Caterpillar: Products>Machines>Track-Type Tractors
According to caterpillar web site, the current model D3 weighs either 17,185 (XL) or 17,842 lbs (LGP).
Parker Performance Trailers - Tandem Axle Gooseneck - Leading Trailer Manufacturer - Mt. Pleasant, Texas
Lets say, for example that your 28 ft. gooseneck dual tandem axle trailer weighs 6624 lbs and has gvwr of 24,000 lbs. Those numbers match the 28 ft. dual tandem axle Parker Performance trailer in the link above.
Add the 17,185 of the XL D3 to the 6624 of the trailer, and you are at 23,809 lbs, just under the gvwr of the trailer. However, if you have the LGP version of the D3 at 17,842 lbs, then the total weight of D3 plus trailer would be 24,466, slightly overloaded.
The other consideration is the tires on the truck. If they are overloaded, that would be illegal. I can't say what will be the load on the truck, because it depends upon how far back the axles are on the trailer, and how far forward or back you load the D3.
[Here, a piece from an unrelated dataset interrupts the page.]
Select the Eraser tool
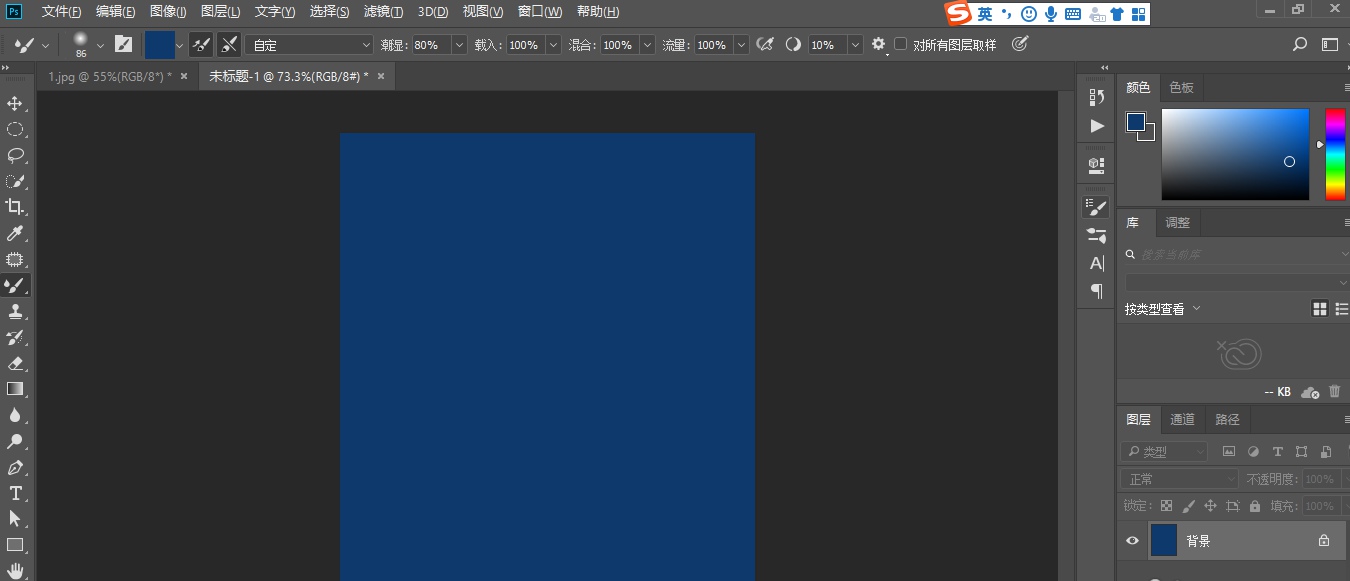 [14, 363]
Let's say, for example, that there is 20% of the load on the gooseneck hitch, and your trailer loaded weight is 24,000 lbs. That puts 4,800 lbs onto the hitch. Let's say for example that you also have 3,500 lbs of the truck weight on the drive axle; so now you have about 8,300 lbs on the drive axle. Make sure that the tire load capacity is adequate for that much weight, and that you don't exceed the axle weight rating.
I would say that you are going to be pretty close; so I definitely agree with Nick that you must go to the scale and check to see that it is legal. If you are only slightly over on the load on the truck, you may be able to shift a little more to the trailer axles by moving the D3 back on the trailer, or if the trailer is overloaded, but you still have a little capacity on the truck, then move the D3 forward a little to take some weight off of the trailer and onto the truck.
I would check the gvwr and the tire ratings on the trailer first, because I am assuming that it is 24,000 gvwr. It could be a little more, or a little less.
In my state, California, the weight limit for moving farm equipment, even with a trailer licensed as a farm vehicle, is 26,000 lbs gcwr for the entire rig including the truck and the loaded trailer. If it is heavier than that, then the driver must have a class A license. I don't know if that is an issue with you or if you already have the class A license. Check with your state department of motor vehicles to see what are the limits in your state.
Since your D3 is a '70s model, it is possible that it weighs different than the new one listed on the www.cat.com
website, but I don't have that data available.